Security & supply chain

Datadog says months-long GitHub recon out of dormant 'ghost' accounts is prep for supply-chain attacks

Datadog says months-long GitHub recon out of dormant 'ghost' accounts is prep for supply-chain attacks

Datadog researchers have flagged overlapping, months-long campaigns that abuse GitHub's public API and lean on more than 50 dormant "ghost" accounts, reactivated after two to five years of inactivity, to map organizations and the people who work in them. Some of the same operations also cloned private repositories, took over user tokens and pulled data out through both Git and the API.

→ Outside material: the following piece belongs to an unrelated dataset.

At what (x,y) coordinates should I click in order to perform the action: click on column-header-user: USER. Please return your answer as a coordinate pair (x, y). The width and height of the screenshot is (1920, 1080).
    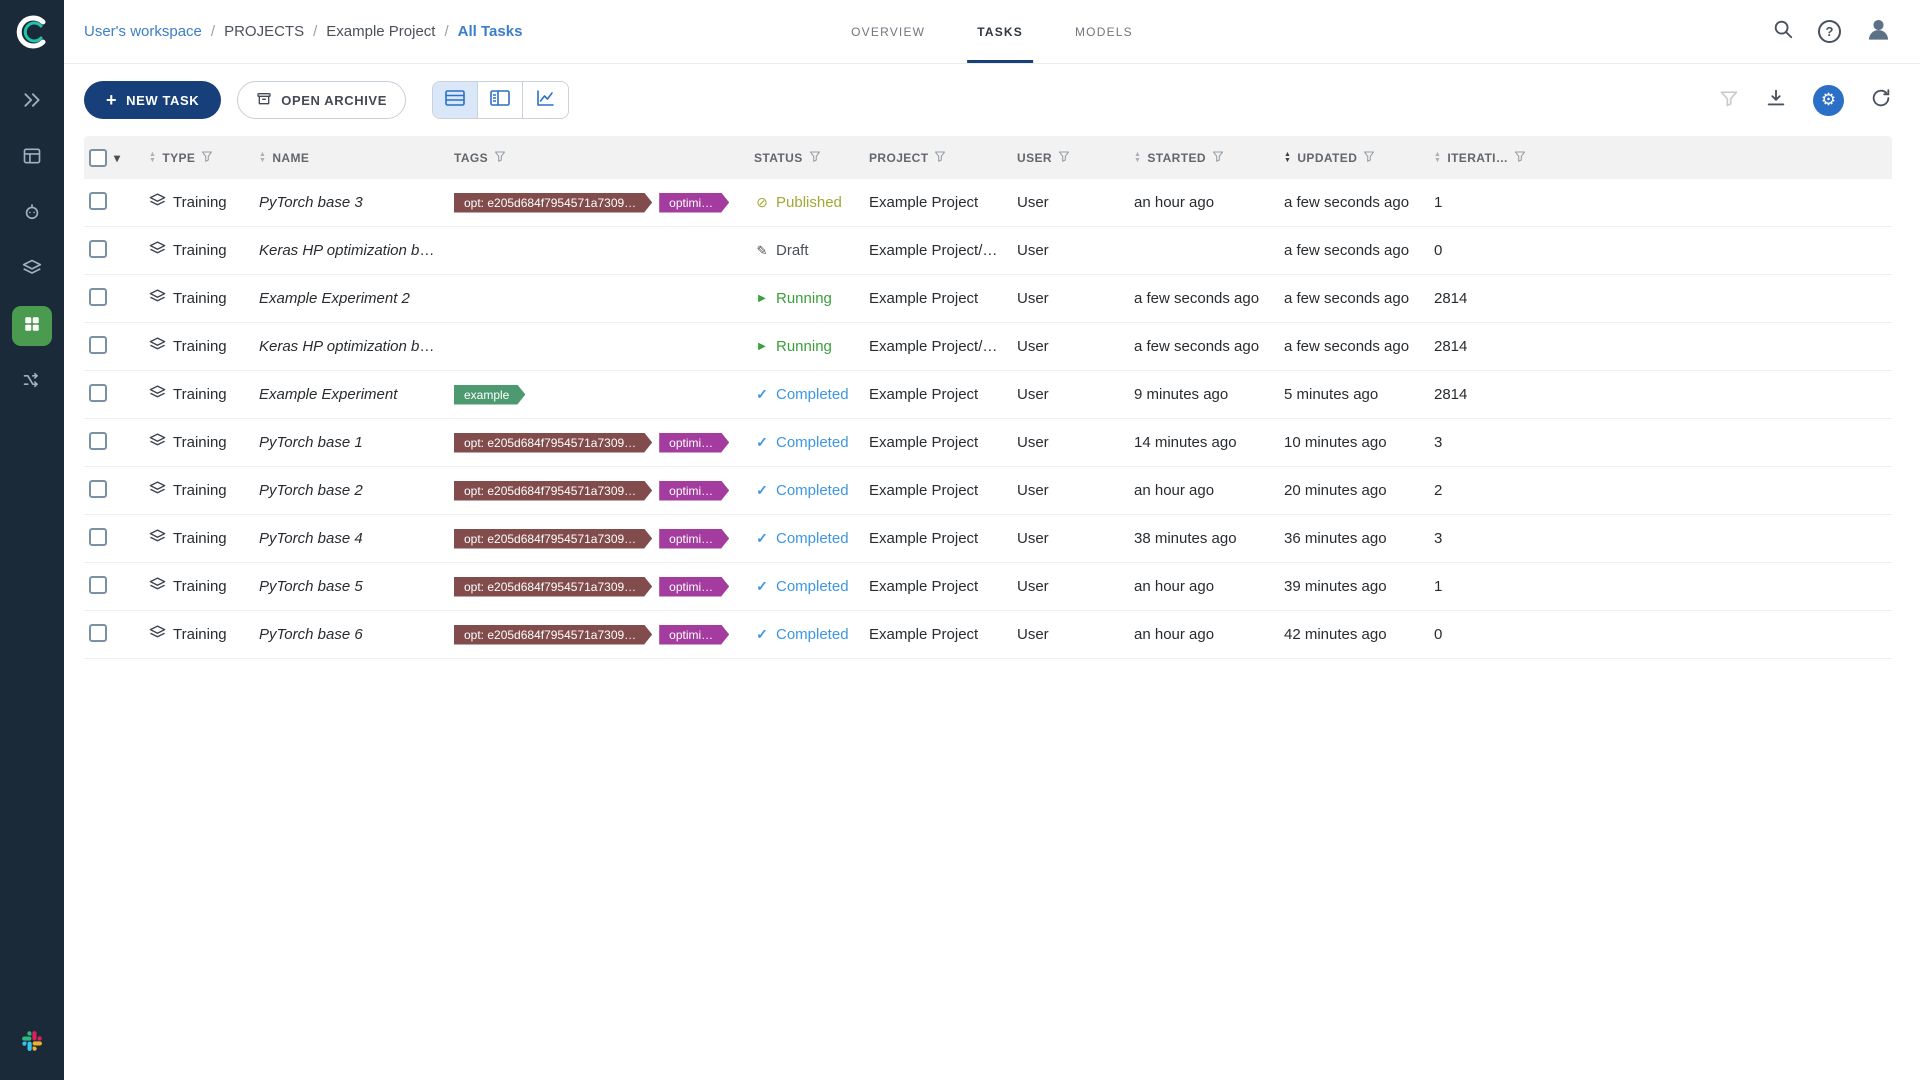
    Looking at the image, I should click on (1066, 158).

The mechanism, per Datadog's Julie Agnes Sparks: "Individually, most of these requests are unremarkable. They hit public endpoints, authenticate cleanly or not at all, and return successful responses." That is what makes them expensive to spot. Public endpoints hand over organization members, public repositories, starred repositories and follower lists to any caller; both GraphQL and REST are in scope. Ghost accounts light up for one to three weeks at a time, and the user-agent strings walk the line: "GitHub-Company-Scraper" at one end, benign-sounding "GitHubAnalytics/1.5" at the other. One campaign leaned on personal access tokens stolen during a December to January window. A separate agent labelled "repo-dumper" used tokens like those to clone private repositories over Git and to pull the rest through API calls.

Where the operational bite lands

Most of this activity looks like traffic you asked for. GitHub carries 420 million-plus repositories and 150 million-plus developers, and abusive calls sit inside that firehose. Datadog puts 95% of malicious Git campaigns at GitHub and 5% at GitLab, with 58% of the campaigns ending in credential phishing and 42% in malware. The recon step is what turns a scraped org chart into a targeted phish or a stolen PAT that gets to CI.

The controls that help are already in the platform. Set organization member visibility to private so the enumeration endpoints stop being a free directory. Rotate personal access tokens on a hard TTL, and prefer fine-grained or short-lived tokens over classic PATs for anything that touches a pipeline. Watch the audit log for unfamiliar user agents and for API patterns that only hit public endpoints. Rate-limit unauthenticated calls at the perimeter where you can.